The real-world Slack AI incident (August 2024, documented by PromptArmor) showed the same class of attack in a production system. An attacker posted malicious instructions in a public Slack channel. Slack AI's RAG pipeline retrieved it as context. The embedded instructions tricked the AI into constructing a phishing link that exfiltrated data from private channels the attacker had no access to.
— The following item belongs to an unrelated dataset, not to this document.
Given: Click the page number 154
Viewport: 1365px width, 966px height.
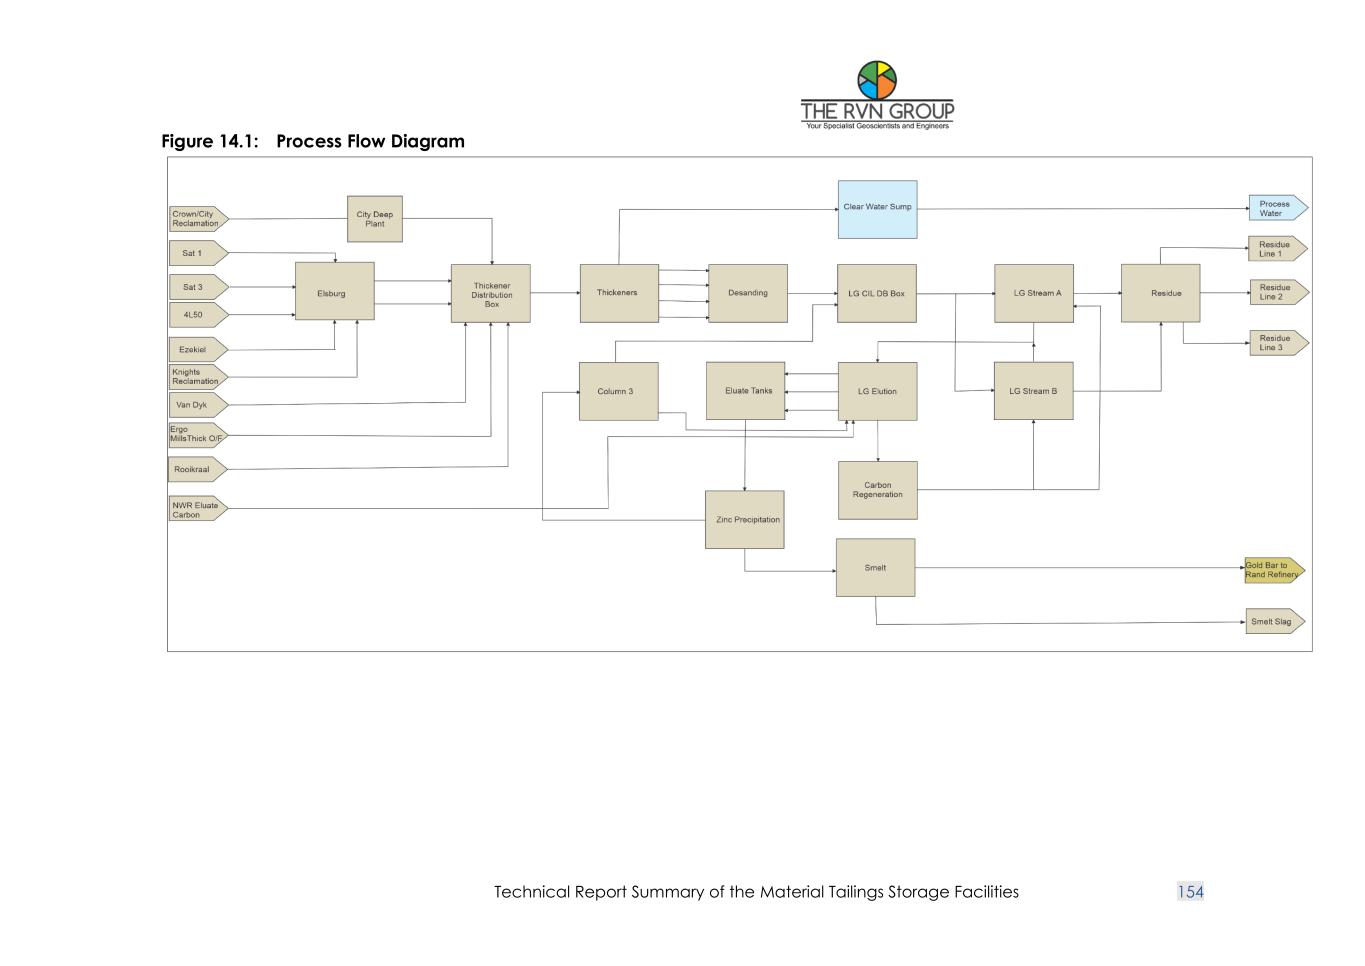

RBAC Bypass and Namespace Boundary Violations
Pinecone namespaces are logical partitions within a single index, not security boundaries. A compromised or overly scoped API key with index-level access reaches all namespaces in that index. CVE-2024-41892 (CVSS 7.5) demonstrated the consequence: the RBAC check was performed after returning vector data rather than before. The result was that 200,000+ healthcare embeddings crossed organization boundaries.
IronCore Labs' assessment characterized Pinecone's RBAC model as operating entirely at the application layer: "Pinecone can't and won't ever enforce the same permissions on the data as the native data stores." Cryptographic isolation between tenants is absent.
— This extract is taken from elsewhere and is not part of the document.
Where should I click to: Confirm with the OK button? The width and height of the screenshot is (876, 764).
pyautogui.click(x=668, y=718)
Weaviate's pre-v1.29.0 authorization model provided only two roles: Admin and Read-Only. Weaviate's own documentation explicitly recommends migrating existing deployments from Admin List to RBAC, noting that Admin List "only provides coarse-grained access control." The RBAC module, released in v1.29.0, provides fine-grained permission management at the collection level. Many enterprise deployments are on older versions.
Misconfiguration Exposure
The default security posture of widely deployed vector databases is open.
Qdrant's official documentation states: "By default, all self-deployed Qdrant instances are not secure. They are open to all network interfaces and do not have any kind of authentication configured. They may be open to everybody on the internet without any restrictions."
Qdrant added static API keys and read-only API keys in earlier versions, and JWT-based granular access control in v1.9.0. TLS is not enabled by default. Without TLS, API key authentication is vulnerable to network interception.
Chroma's default configuration has no authentication. A 2025 UpGuard survey scanned the internet and found 1,170 accessible Chroma databases. Approximately 406 (roughly one-third) were actively exposing data to anonymous access. 60% of those had more than one collection, indicating production use rather than test instances. One exposed instance had 4,315 collections.
The broader landscape from 2024 analysis shows the same pattern: Chroma, Weaviate, Milvus, and Qdrant all have significant percentages of publicly reachable instances running without authentication.
CVE Analysis: Recent Critical Vulnerabilities
CVE-2025-64513: Milvus Authentication Bypass (CVSS 9.3)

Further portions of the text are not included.